With the issues surrounding anti-ship missiles, they were soon discarded in favour of a more traditional armament; guns. However, with the Soviet Union gearing up for war by this time and most steel going into the production of more tanks and airplanes, Admiralty didn't have much to work with. To get around this, they employed the hulls of an existing ship class; the Potemkin-class battlecruisers. A total of eighty of these ships had been built during during the early 1940s, but they were considered obsolete after the Second World War and decommissioned, stripped of their weapons and almost all machinery.
The slowly rusting hulls of the ships still remained, however, and were suitable for Admiralty Shipyard's purposes. The ship would of course have to be able to defeat battleship grade armour like that found on the Pennsylvania-class battleships, which would require large, powerful guns. Unfortunately, there wasn't enough steel available for a full complement of battleship calibre guns, and the Potemkin-class battlecruisers were likely too small to mount all of them anyway. However, smaller guns wouldn't be powerful enough.

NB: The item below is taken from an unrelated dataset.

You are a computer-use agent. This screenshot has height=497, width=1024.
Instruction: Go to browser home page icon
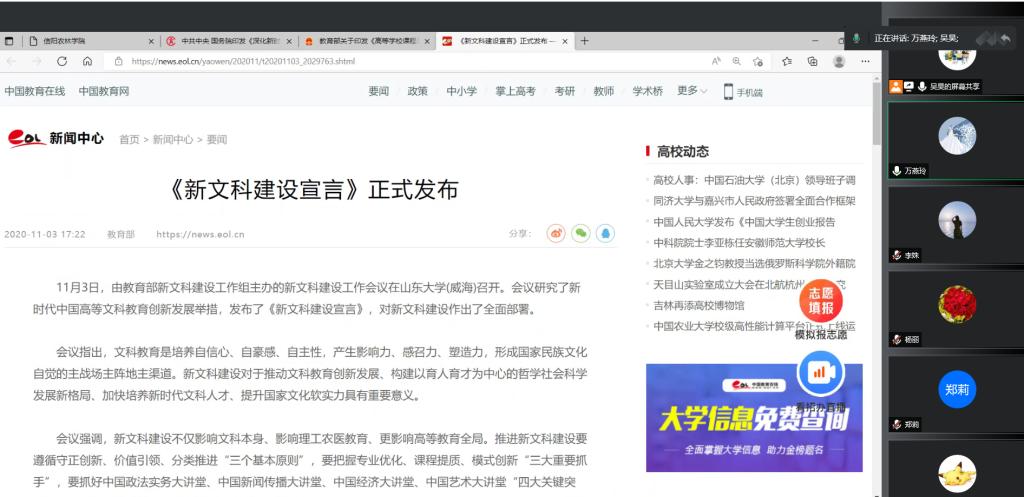[87, 61]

A compromise was made; instead of six or nine guns, Admiralty engineers eventually decided on just four. To justify the new ship's worth, however, it was decided that the guns would have to be of massive calibre; to this end, the engineers came up with a design for a thoroughly monstrous 508mm naval gun. Such a large and heavy gun, it was reasoned, would be able to wreck any ship easily with just one or two shots. Inspired by the Apocalypse tanks, a powerful magnetic harpoon was also mounted, a system to allow the Potemkin to pull ships that tried to flee towards it (or it towards them). Three hundred twenty guns were soon made, and the magnetic harpoons were requisitioned from Arkhangelsk. Cherdenko had his warship, and all guns were pointed forwards for maximum firepower.

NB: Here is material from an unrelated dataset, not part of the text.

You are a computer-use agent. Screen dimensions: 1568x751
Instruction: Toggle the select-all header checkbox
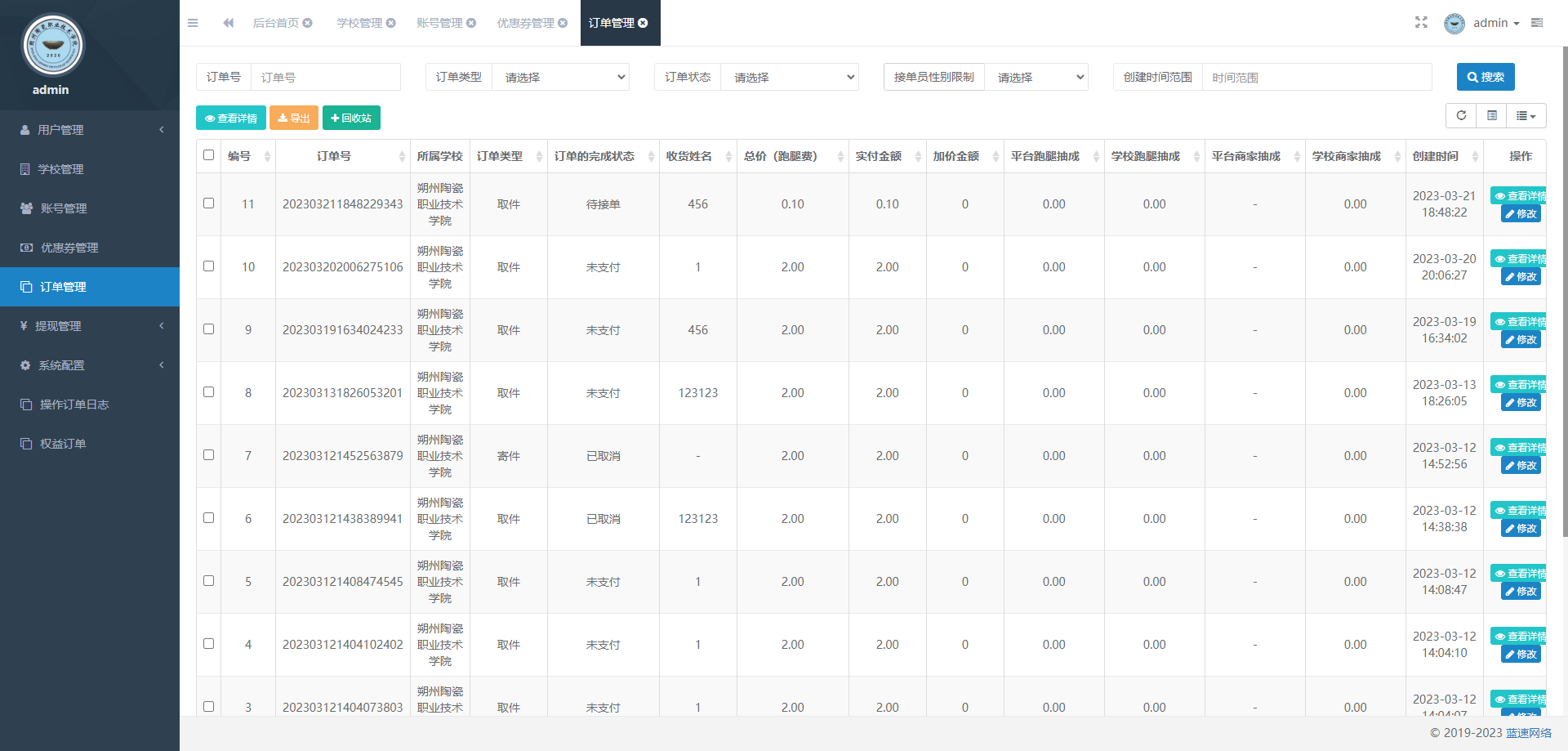point(208,155)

The newly refitted Potemkin-class got the chance to prove themselves in naval battle soon enough, when the Third World War broke out. It soon made a reputation for itself. As the designers had predicted, the 508mm naval guns could utterly destroy other ship that opposed it, and the magnetic harpoon could pull targets right into the Potemkin's sights. The only real threats it faced were from aircraft and submarines, and with proper escorts these could be dealt with. While the Potemkins were ponderously slow due to their new engines being insufficiently powerful, their armour (reinforced by Admiralty to ensure it could survive engagements with battleships) allowed them to go toe to toe with battleships, and their firepower ensured that, once the target was in range of their guns, it was good as sunk. The ships proved so effective that the construction of entirely new Potemkins was ordered after the Rising Sun launched its invasion, to combat the ships of the Imperial Navy. The newer ships are even more capable than their original counterparts (as a result of not being refurbished from WWII era battlecruiser hulls), and the newest sport upgrades to the design, such as surface to air missiles that help to offset the Potemkin's vulnerability to aircraft. These newer ships, however, are generally entrusted to the care of the more experienced commanders.
Behind the ScenesEdit
The Potemkin is basically a navalised Apocalypse Tank.